Le journal de 1985 : retour en Océania

                                                                 


Par Robert Laplante

En 2021, l’excellent bédéiste Xavier Coste a relevé un défi « casse-gueule » : adapter en bande dessinée, l’essentiel 1984 de George Orwell. Un pari presque impossible puisque chaque lecteur de l’écrivain britannique, né en Inde, avait sa propre représentation du livre.

Pourtant, le bédéiste a réussi là où Michael Radford, réalisateur de la dernière refonte cinématographique en 1984, a déçu. Même s’il est vrai que la performance de John Hurt en Winston Smith était plutôt impressionnante. À la différence du cinéaste, Coste a su proposer une lecture personnelle, puissante et anxiogène d’un des romans les plus pertinents et prophétiques du XXe siècle.

                                         


Fort de son succès, Coste décida de s’atteler à une suite à 1984. Un pari encore plus fou que le précédent. Il fallait avoir les reins solides, une dose d’inconscience ou une confiance absolue en sa bonne étoile pour imaginer une suite à ce roman et chausser les souliers du grand romancier.

Force est d’admettre que le Bayeusain a réussi. Le journal de 1985 est tout simplement une immense bédé qui m’a habité plusieurs jours après sa lecture. Si son 1984 m’avait impressionné, Le journal de 1985, lui, m’a ébranlé.


                                     


Cela fait presque un an que Winston Smith a cessé de résister à Big Brother. Le pouvoir en place s’est durci, et a imposé des mesures encore plus coercitives pour « protéger » les Océaniens. Pas le choix, puisque l’Estasia et l’Eurasia sont maintenant unies contre l’Océania. Pour la première fois, le bruit des combats se rapproche dangereusement de la capitale.

                               


Malgré ce climat de peur et d’angoisse, les autorités retrouvent régulièrement, et un peu partout, des copies du journal personnel de Winston Smith. Comme si ce dernier, loin d’être repentant de ses actions passées, recommençait à semer la zizanie et le découragement chez ses compatriotes. Un comportement inacceptable, d’autant plus que Goldstein et ses fascistes n’ont jamais été aussi puissants et aussi proches de terrasser l’Océania.
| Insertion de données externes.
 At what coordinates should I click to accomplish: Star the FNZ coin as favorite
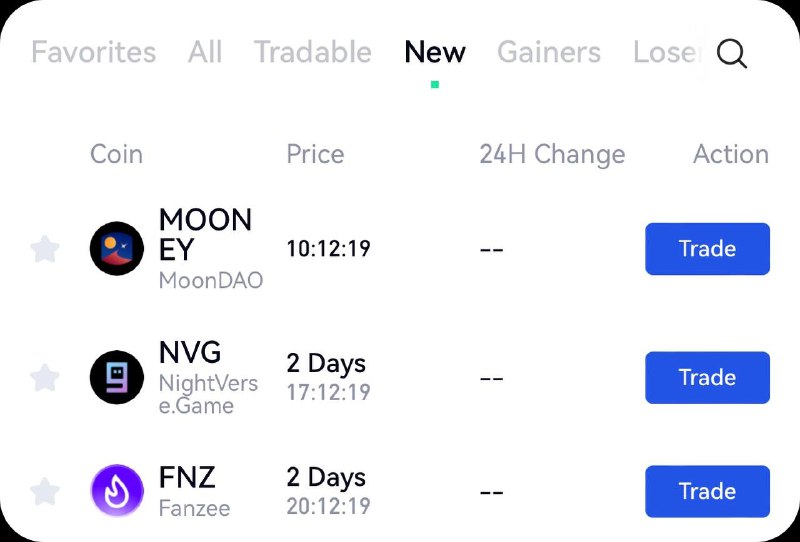(x=45, y=491)
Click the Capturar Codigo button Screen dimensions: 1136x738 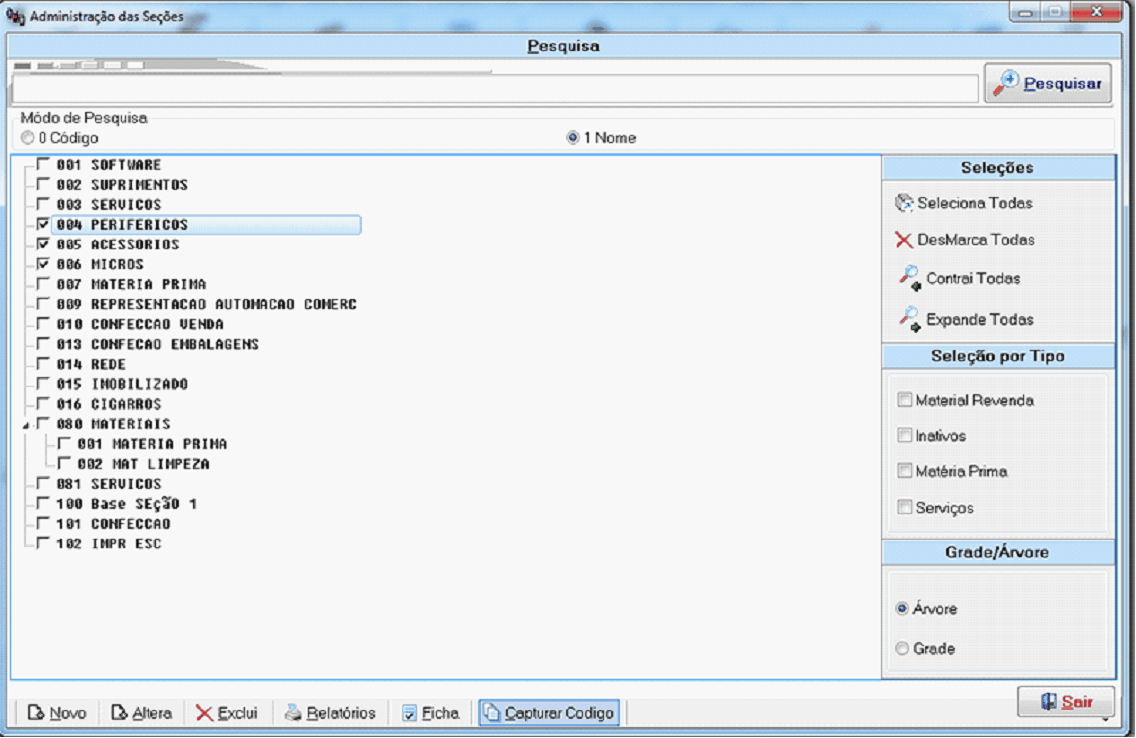tap(549, 713)
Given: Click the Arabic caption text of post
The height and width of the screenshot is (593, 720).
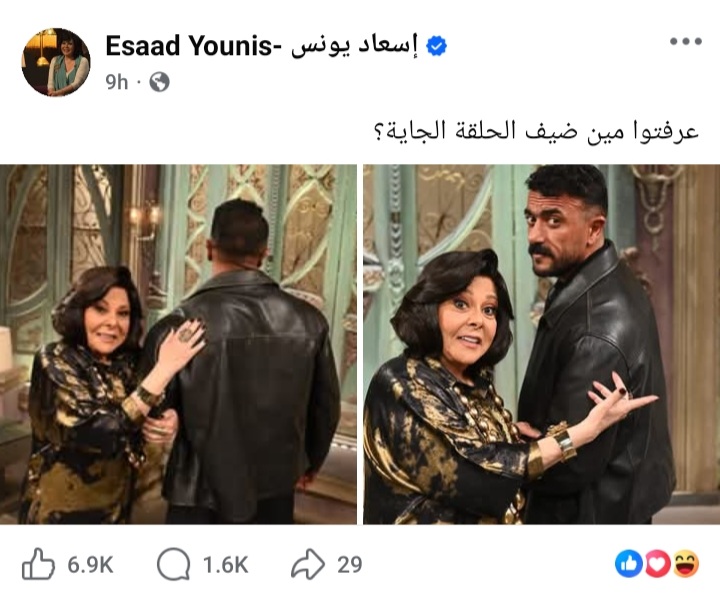Looking at the screenshot, I should 536,131.
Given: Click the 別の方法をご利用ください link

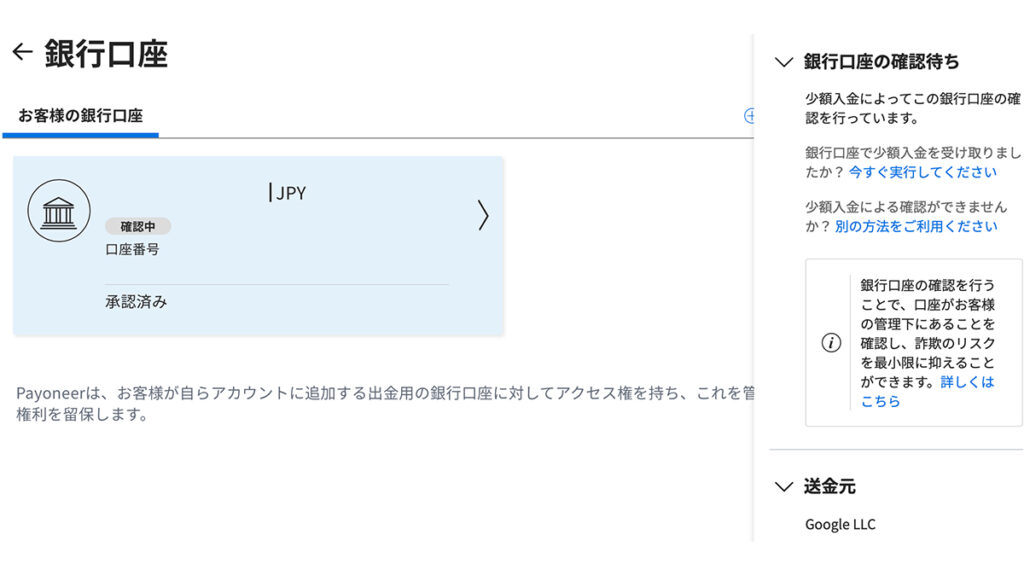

Mais voilà, l’exécution de Wilson ne calme rien. L’État a beau l’avoir éliminé, lui et ses complices, son journal continue de réapparaître régulièrement. Les apparatchiks du pouvoir n’ont plus le choix, ils doivent mettre la main sur celui ou ceux qui diffusent ces écrits dangereux.

                                       


Par le plus grand des hasards, il s’agit de Lloyd Holmes. Un quidam aussi anonyme qu’insignifiant, gardien de sécurité inoffensif de l’imposant Palais de la victoire, un musée consacré à la gloire de Big Brother et du parti.

Sans le savoir, Lloyd va devenir un rouage important dans un piège qui l’emportera, mettra fin à la résistance et permettra à Big Brother de renforcer sa dictature éternelle. Jusqu’à la prochaine crise.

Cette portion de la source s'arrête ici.